I barely knew what questions to ask because there was no guidebook to learning how to practice dentistry and live the life I imagined. I read every book including Juggling for Dummies. Then I stumbled across The Pankey Institute, and I knew my search was over. Back then the program consisted of five continuums. At C1, I was lucky enough to meet Dr. William Davis, the co-author of the then recently published book A Philosophy of the Practice of Dentistry, with Dr. L.D. Pankey.
At the end of classes one day, I stayed behind to talk with “Bill” about philosophy.
I always had an interest in philosophy, but Bill discussed how Dr. Pankey applied philosophy to a dental practice. We spoke into the evening and through the week. I told him that this philosophy sounded a lot like a garden variety of personal development. It was loaded with quotes from Napoleon Hill and Dale Carnegie, yet I felt there was more to it; after all, Pankey had studied “real” Aristotelian philosophy at Northwestern University.
I was never satisfied with the explanation of the philosophy consisting of the graphical “Pankey Crosses.”
From that week on I took my studies deeper. My search for answers continued, but now I was on a path. I realized that if I was going to apply philosophy to my practice it required behavioral changes. The Pankey Philosophy was more than a moral philosophy which is projected and leads to judgements about the way others do dentistry. I realized that this philosophy was a personal and practical philosophy which was designed to direct my own behavior.
The examination process became very important to me, because by continually perfecting it, I could focus on my behavior and the changes it made. Those personal changes lead to more success and more enjoyment. Slowly I began to appreciate dentistry. I focused on the “apply your knowledge” arm of Dr. Pankey’s Cross of Dentistry. Then, while taking courses in positive psychology, I realized that in order to make real changes I would have to focus on my “character strengths and virtues.”
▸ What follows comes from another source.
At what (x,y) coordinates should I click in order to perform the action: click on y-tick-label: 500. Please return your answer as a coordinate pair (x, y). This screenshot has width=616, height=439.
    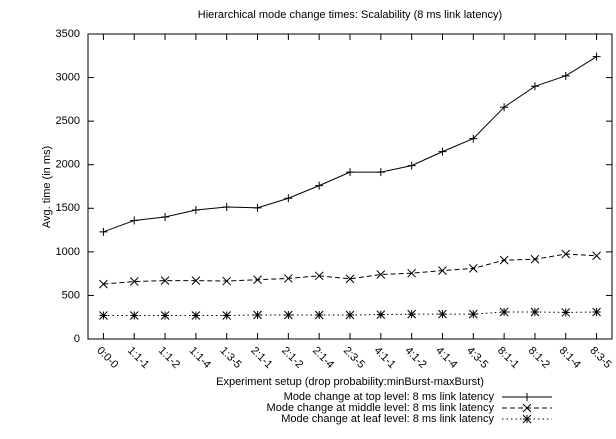
    Looking at the image, I should click on (71, 295).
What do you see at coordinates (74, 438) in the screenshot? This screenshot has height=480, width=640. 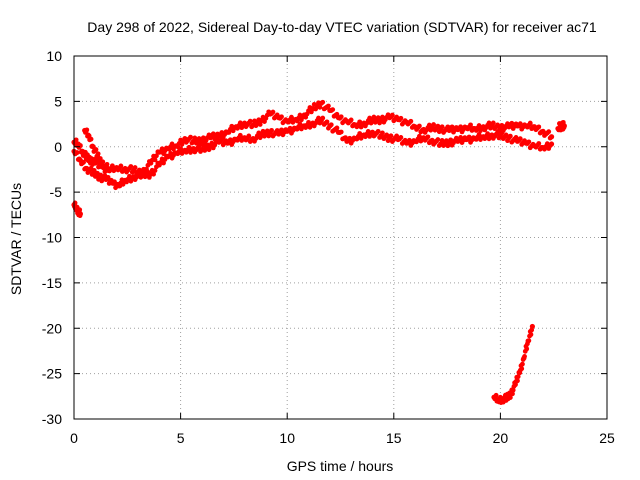 I see `x-tick-label: 0` at bounding box center [74, 438].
“Dr. Pankey and the Greek philosophers used the word virtues.”
Dr. Pankey and the Greek philosophers used the word virtues. I never truly knew what that meant. Somewhere I read that a virtue is a habit of the mind that is consistent with nature and reason. It can be argued that when L.D. Pankey spoke about care, skill, and judgement, he was speaking about virtues. Not surprisingly the positive psychologists have written about character strengths and virtues.
They have defined twenty-four separate strengths divided into six virtues: wisdom/knowledge, courage, humanity, justice, temperance, and transcendence.
By studying these strengths and virtues and working them into my daily habits, a funny thing happened. Not only did I become a better dentist, but I became a better leader for the first time in my practice. Leadership was the answer I was searching for, and character was the answer to leadership. It has been a long and worthwhile journey that may have ended differently without understanding Dr. Pankey’s philosophy was a personal and practical philosophy that had real meaning for my life.